Thanks for the support so far. It helps to know there are friends out there who have gone through this. I started following the prep instructions Sunday afternoon and began lighter meals in the evening. I'm staying at home and waiting for the "bomb" to drop, but so far it hasn't been as bad as I thought it would be. This past month has been very stressful at my office. I leveled with my doctor that when I'm stressed, my lower system slows to a crawl. I may just need all this prep and putting an enema tube up me to get cleared out. I was hoping there would be an easier way.Thanks again!!!


----------



## camry (Oct 17, 2002)

Well Victoria I too am going in on the 14th for a colonoscopy. My prep is drinking the gallon of, well I can't remember what it is, colyte or something. I am not to have any solid food on the 13th and then nothing on the day of my procedure. At least I know I am not the only one having one on the 14th.


----------



## Victoria01 (Mar 6, 2001)

Well...my colonoscopy was on November 14, and the results were much better than I feared they would be.
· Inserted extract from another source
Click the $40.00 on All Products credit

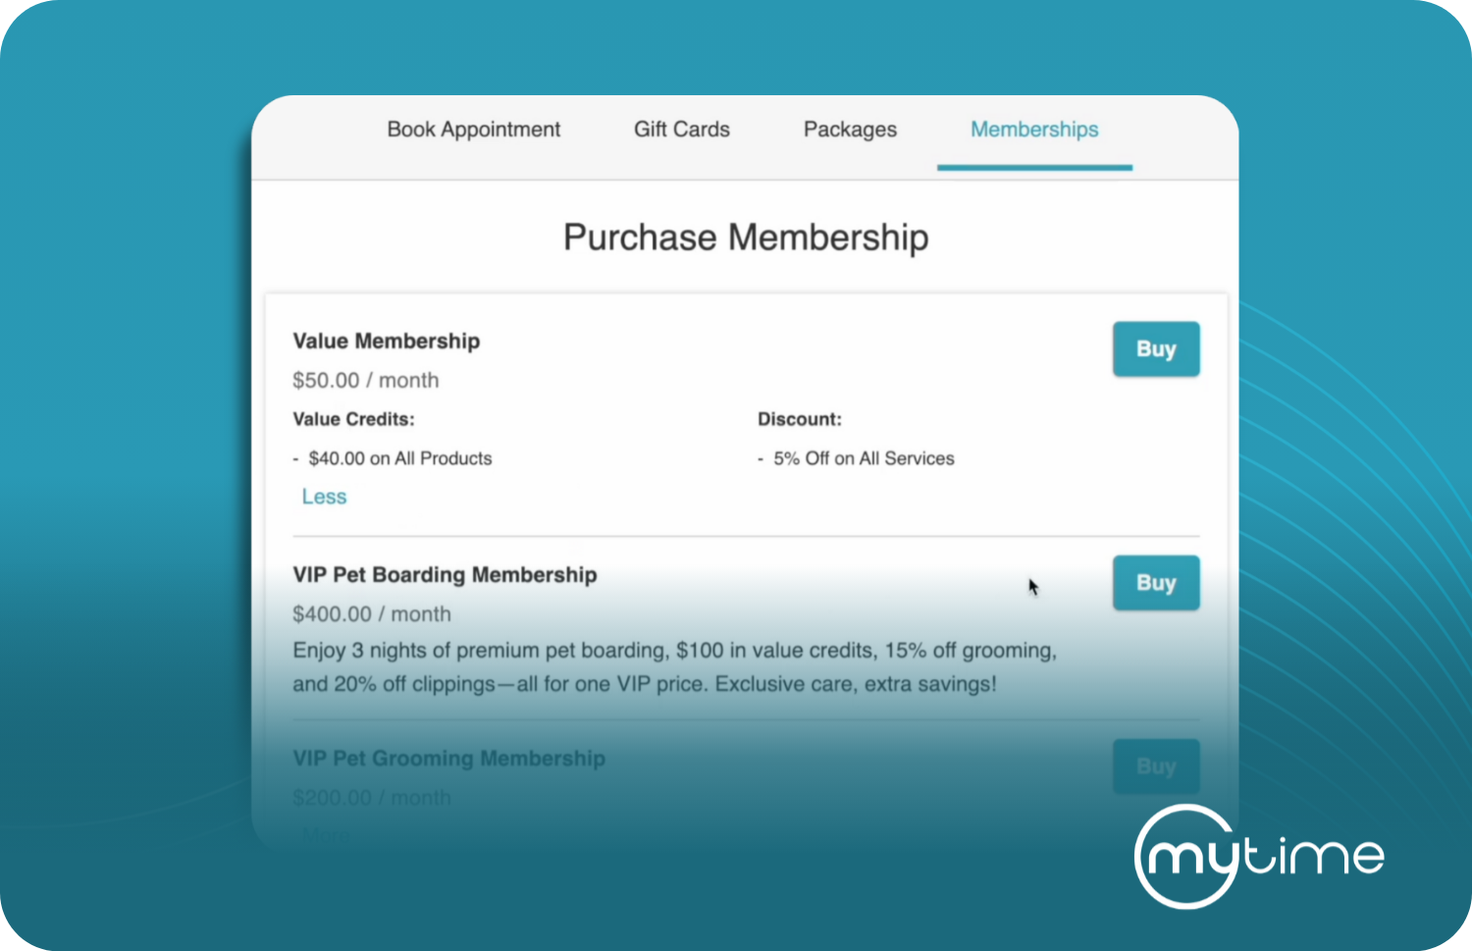point(399,458)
Had an appointment with my GI doc this morning to talk about where we go from here.For those of you who fear the colonoscopy procedure, like I was, it's not worth the anxiety and getting sick over. All I remember is getting the IV meds and feeling a nurse turning me on my side. The next thing I knew I was in recovery. It seemed like I was out only a few seconds, but I looked at the clock and it was about 45 minutes.As for the Fleet's #2 prep kit I was moaning about beforehand, I'm not going to minimize how uncomfortable it was. The LAST thing I wanted to do was get out of bed at 5:30 the morning of the procedure and spend an hour in the bathroom with an enema bag. I was weak, tired and feeling nauseated. Doctor knew my condition pretty well, though. Without going through that, I wouldn't have been clear.I'm so glad that's over.


----------